(Pointing records for screenshots and pages)
________________________________________

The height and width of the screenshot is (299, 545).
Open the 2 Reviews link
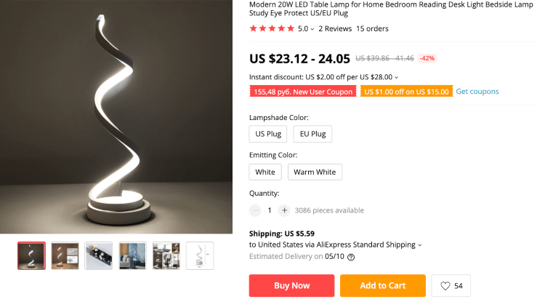pyautogui.click(x=334, y=29)
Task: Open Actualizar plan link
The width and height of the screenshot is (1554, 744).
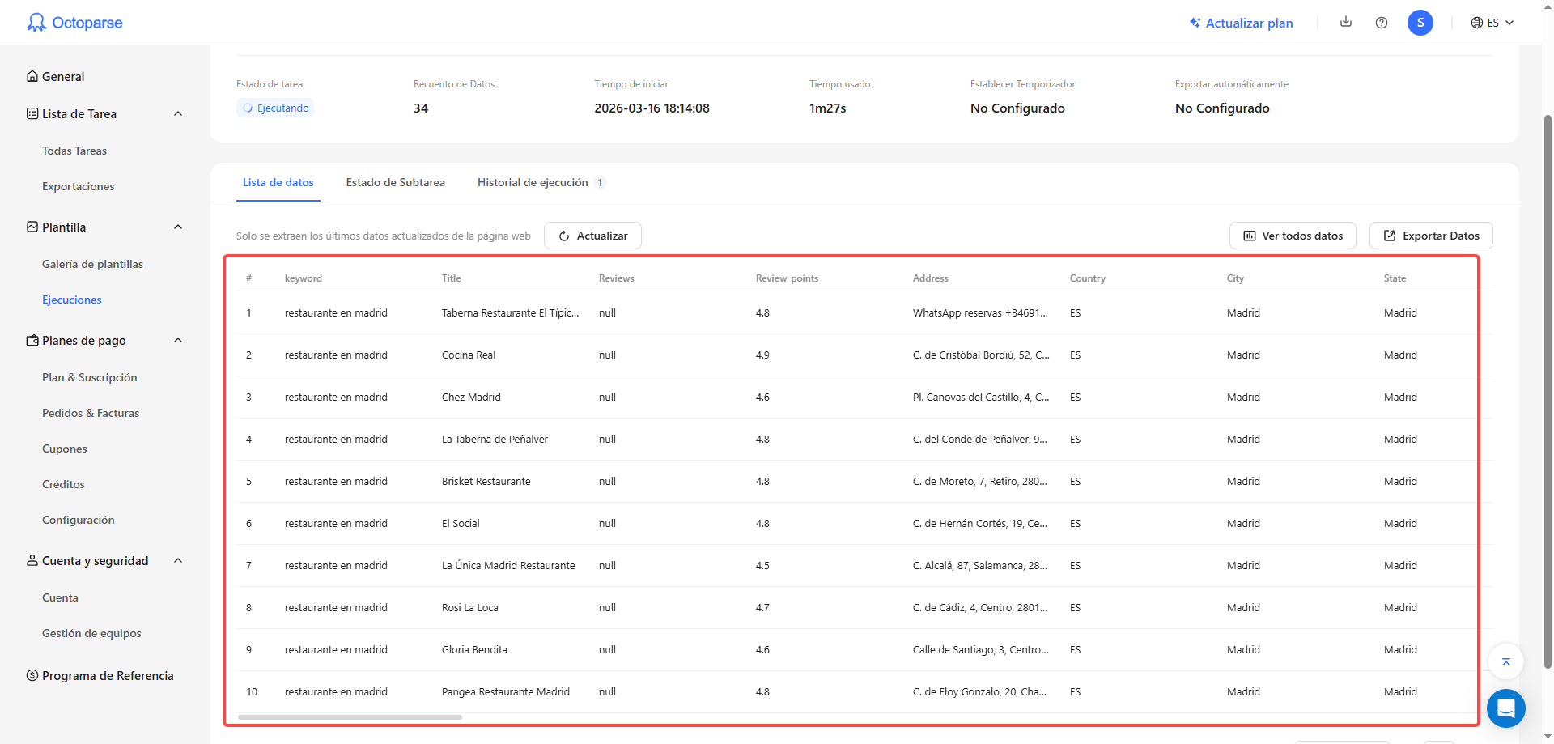Action: [x=1241, y=23]
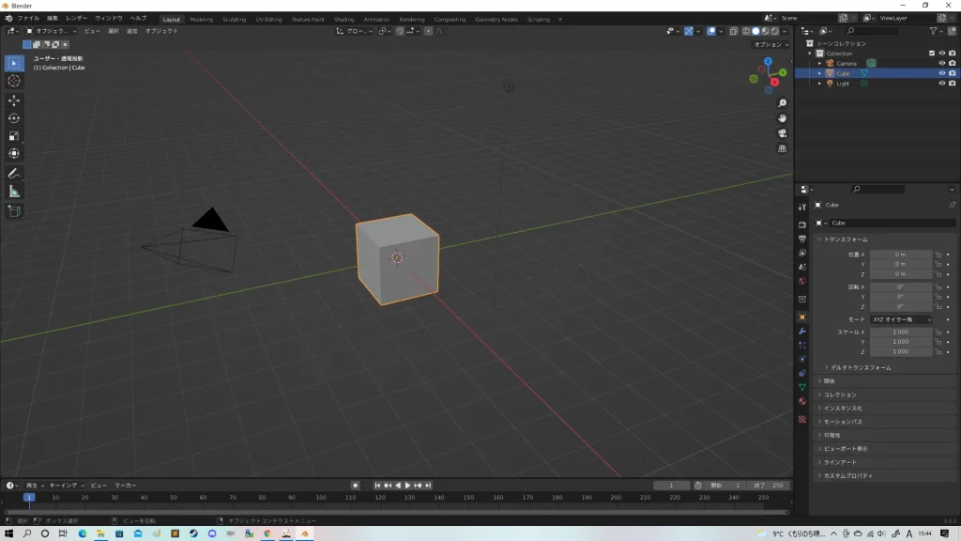Select the Rotate tool in the left toolbar
This screenshot has height=541, width=961.
click(14, 118)
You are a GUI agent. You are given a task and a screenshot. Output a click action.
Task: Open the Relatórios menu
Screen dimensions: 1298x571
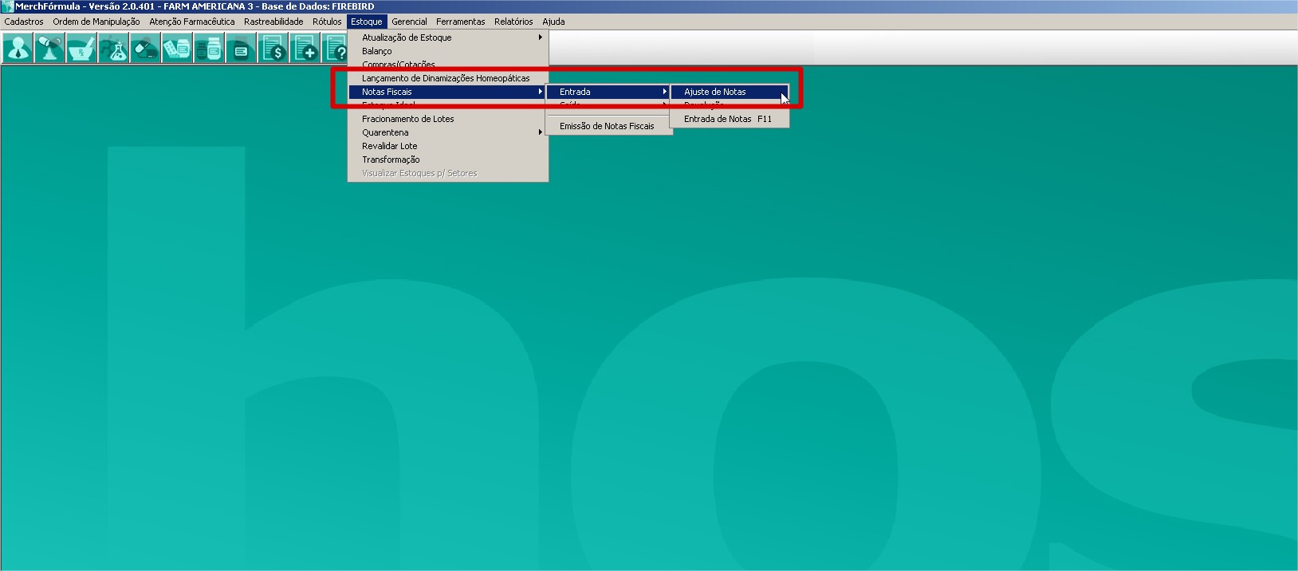(x=513, y=22)
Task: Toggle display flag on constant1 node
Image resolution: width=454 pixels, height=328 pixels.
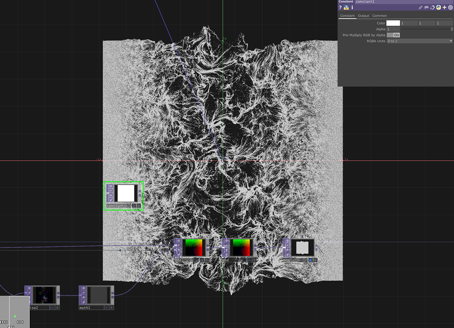Action: click(x=134, y=206)
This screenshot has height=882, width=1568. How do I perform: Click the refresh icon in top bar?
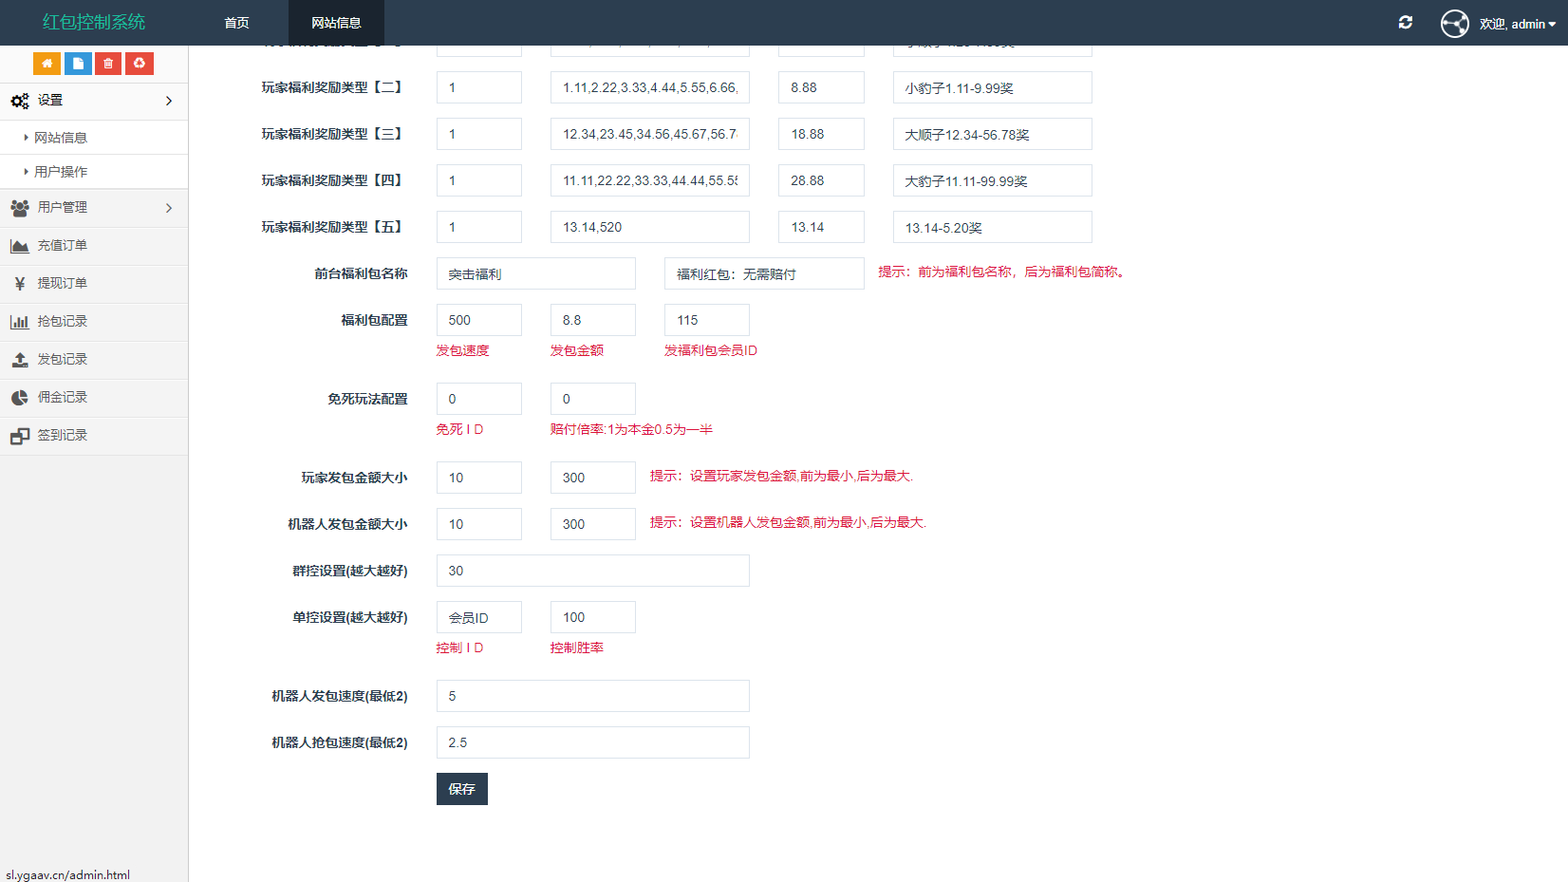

________________________________________

Please edit the rows above so that every "link" becomes "hyperlink", leaving all other wording unchanged. Give the rows back without the pictures.

### Output for this exercise
The height and width of the screenshot is (299, 545).
Open the 2 Reviews hyperlink
pyautogui.click(x=334, y=29)
Task: Open Actualizar plan hyperlink
The width and height of the screenshot is (1554, 744).
Action: [x=1241, y=23]
Select the Rotate tool in the left toolbar
This screenshot has height=541, width=961.
click(14, 118)
You are a GUI agent. You are given a task and a screenshot. Output a click action.
Task: Open the Relatórios menu
Screen dimensions: 1298x571
(x=513, y=22)
Task: Toggle display flag on constant1 node
Image resolution: width=454 pixels, height=328 pixels.
Action: click(x=134, y=206)
This screenshot has height=882, width=1568. How do I perform: Click the refresh icon in top bar?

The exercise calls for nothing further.